The acquisition builds on Chart’s capital allocation strategy, focusing on core cryogenic and energy technologies. To support this strategic acquisition, as well as Chart’s expanded focus on geographic expansion outside of North America, the company is realigning its segmentation and naming a global commercial team.
Effective immediately, its results will be reported in the following segments:
Chart expects these changes will provide ‘improved transparency of business results’ to its shareholders, better align with Chart’s customer needs, and facilitate its growth strategies through collaboration of global and regional approaches.
Additionally, further modifications to the company’s segment reporting may be implemented depending upon the results of the previously disclosed BioMedical strategic review process. The company is in the final stages of the review and will provide an update upon completion.
This deal has come as something of a bolt out of the blue. Much like Pentair’s acquisition of Union Engineering in January 2017, this was a piece of M&A that wasn’t on our radar and I didn’t expect to be writing this story.
A year can be a long time in the industrial gases business. But it was only 16 months ago that gasworld returned to the Ornago headquarters of VRV to sit down with Federico Spada, CEO of its Cryogenic Division, to discuss the realisation of the company’s ambitions and the future.
There was no doubting the ambition for that future, but there was no indication it would be beyond the ownership of the Spada family. Under its leadership the company has swelled to encompass around 700 employees – more than double the amount compared to 10 years ago. And it’s been a global success story.
VRV’s global campaign kick started in 2001 when it acquired French cryobiological outfit CRYO DIFFUSION. Then in 2008, it made an important investment in Chennai, India, realising a greenfield project with a modern and efficient engineering and manufacturing plant, and expanding its presence in Asia. It went on to acquire Italian valve manufacturer FEMA in 2010 and took over IMB in 2015 from KOCH INDUSTRIES, a company specialised in the design and manufacture of specialty heat exchangers.
The latter move represented part of a strategic diversification project in VRV’s Energy and Petrochemical Division.
Now, more than 90% of all its products are exported, compared to 2001 when 90% was sold within Italy, with the company’s ambition of being a truly global player firmly coming to fruition in the last decade.
“We are looking to expand geographically, as well as in terms of both our product capabilities and market share,” Spada said in our interview. “But our first target is to consolidate the market that we have – we don’t always have to look at new markets and forget that we can always do better and more in the market that we have.”
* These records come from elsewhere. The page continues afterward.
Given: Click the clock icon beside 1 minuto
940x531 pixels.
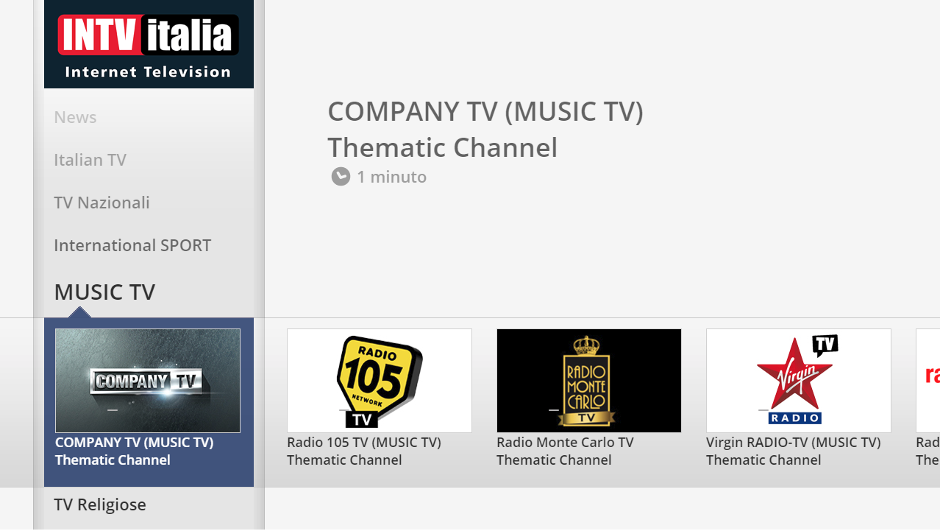Looking at the screenshot, I should [341, 176].
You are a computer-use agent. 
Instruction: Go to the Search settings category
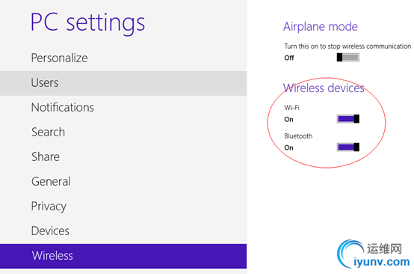click(x=123, y=133)
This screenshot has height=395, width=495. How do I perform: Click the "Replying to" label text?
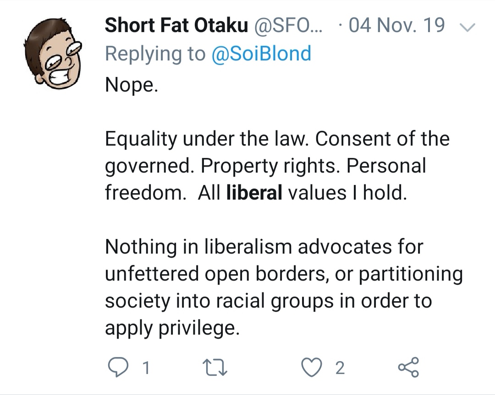155,54
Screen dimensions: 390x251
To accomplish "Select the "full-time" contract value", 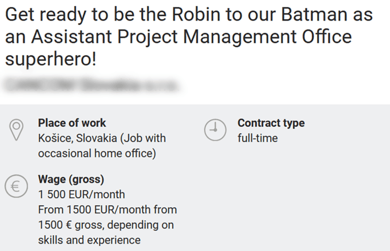I will [257, 138].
That consolidation in its field has proceeded as planned in the last year; perhaps most notable is the partnership announced in April with Equigas to serve the American market.
Spada had emphasised the importance of the US market in our interview, “America is one of the most important markets in the world where a lot of new cryo applications were developed, so it’s definitely a reference market for us. You cannot be a global player if you are not present in the States.”
Now VRV is not just present in the US, it has also been acquired by one of the US’ foremost cryogenic equipment pioneers. The motivation is clear, while the synergies are obvious and many.
For VRV, it’s essentially what it says on the tin – Chart is the logical partner. For Chart, the group will have a vastly expanded profile, with an emboldened manufacturing footprint and improved port access by adding production and commercial facilities in Italy, India and France. The acquisition also expands its repair and service offering, as well as ‘end market expansion to the warm side of energy and petrochemical processing’ and growth in its Energy & Chemicals presence within Europe.